Jessup leapt through the frame of shards and copied the boy’s submissive stance. He faced the boy but addressed the excrement soaked man-child quivering too hard to shoot either of them.

“Hey,” the boy just trembled in response. “You think pointing that thing at him is helping?” This time the boy offered a whimper and a squishy plopping sound emanated from his trousers. Jessup wasn’t sure if he was trying to suppress a laugh or a gag. “I would like to think putting it down would be a good idea.”

The gun clattered to the floor. Jessup now faced the boy.

“Hey kid.” Frightened eyes turned to the newcomer, one flaming palm also followed the motion. “You got a name?” Frightened eyes turned to the newcomer and the determination shifted focus. The man-boy took the chance to make a mad squishy dash though the agape restaurant door, but Jessup had no time to pay much attention.

“No name is fine. Do you know how to turn those off?” Jessup gestured at the hands, but his peripheral vision showed him that the crowd was looking less civilian gawker and more paramilitary by the second. Scared eyes shifted to the crowd, widened and then looked at Jessup. The boy shook his head no.

“First time this happen to you?” Nod Yes “Alright, so I’m here to take you somewhere safe. Would you be willing to do that?” Wide, scared, uncertain eyes just kept shifting from his face to behind him.

“Do you know what they will do to you?” Another nod, and tears misting up the corners of confused, wide eyes. “Kid you have the advantage, you have those, I have me and my wits and an order to get you to safety.” More staring, a mist became a dam, threatening to burst. “If I was looking to hurt you, I would have tried already.” The flames receded to the palms and returned to their original red. Not angry, these were flames of fear.

“Just don’t point those things at me, Ok?

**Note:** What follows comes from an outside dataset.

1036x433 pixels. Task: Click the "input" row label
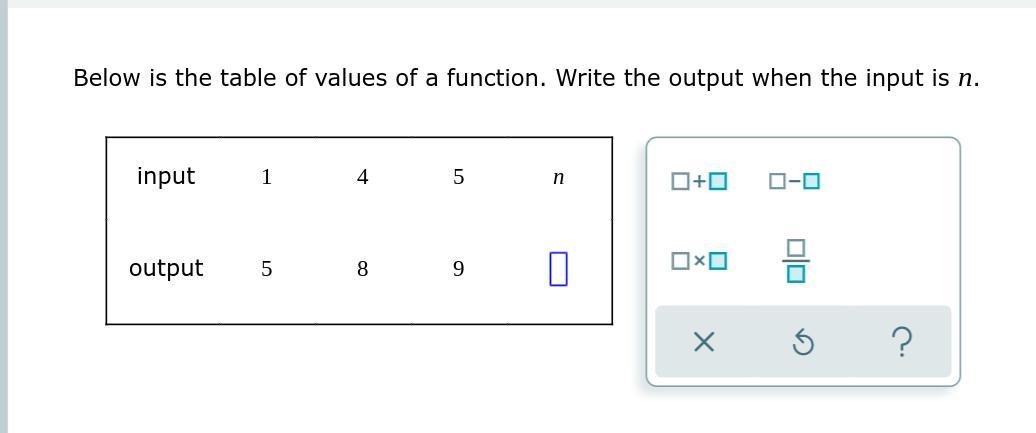pyautogui.click(x=166, y=177)
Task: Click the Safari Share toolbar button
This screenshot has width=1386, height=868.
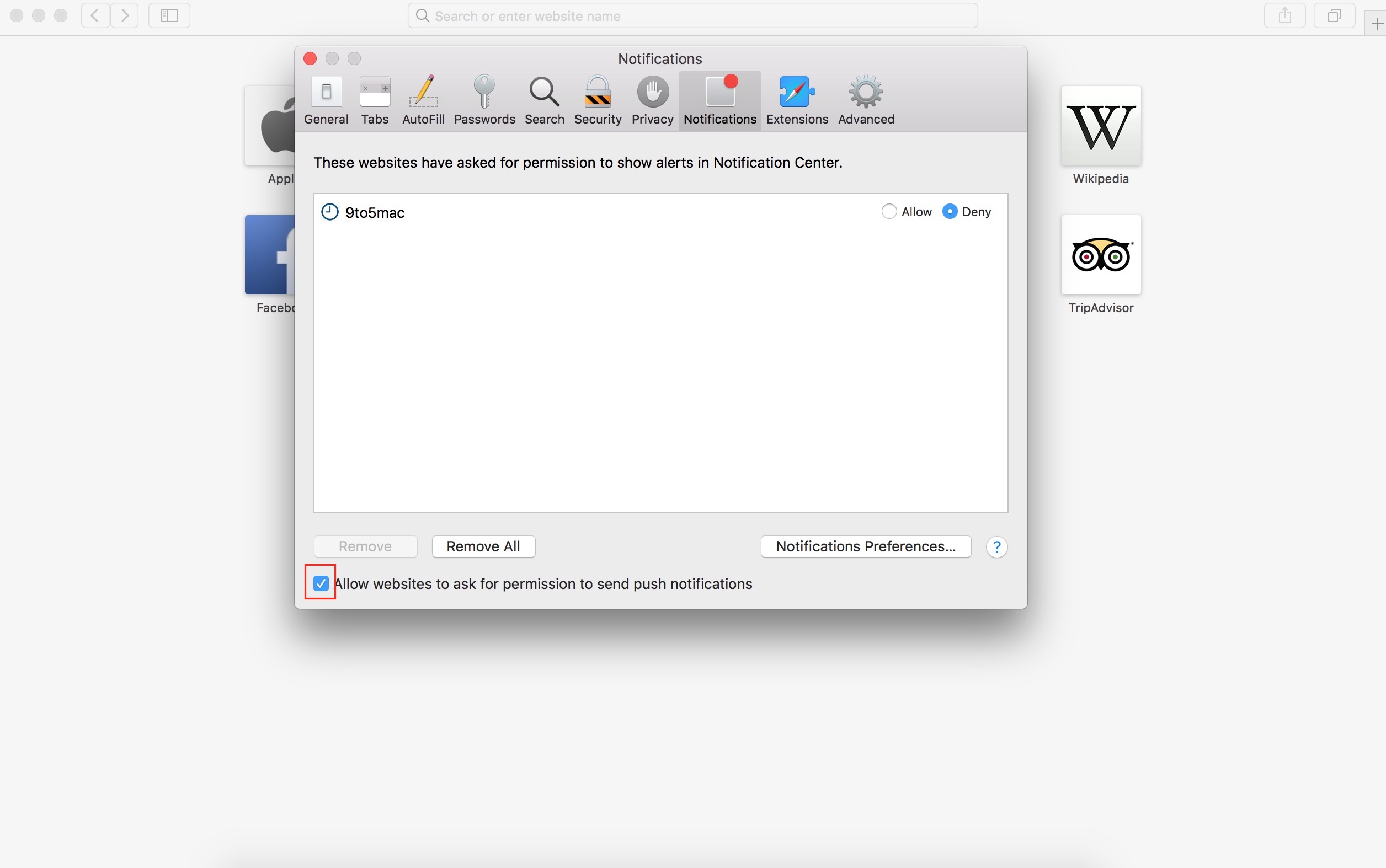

And I’ll get you out of here.” Jessup looked at the door to the back of the room. Actually he looked through the closed door, he knew his own eyes probably now blazed blood red, while he was using his abilities. The boys, eyes were wondrously wide when Jessup again focused on him. Jessup saw the core of flame in the boy, he saw the way it blazed and gutted, the flame mirroring the boy in uncertainty and fear.

Jessup motioned towards the door, and the boy took his que. He extended his arms out in front of him and allowed the red flames to spurt towards the door; the door simply parted and removed itself from their path.  Out in the alley through the smoldering doorframe, there were no souls to be found.  As if the mob in the front of the establishment had sucked all the living things out of the city immediately around them.

Jessup didn’t bother to ponder at it, he just ducked them around the alley and towards jetty at the end of the roadway. He splashed the boy with the cool water of the harbor and flung him, smoldering and confused into the dingy.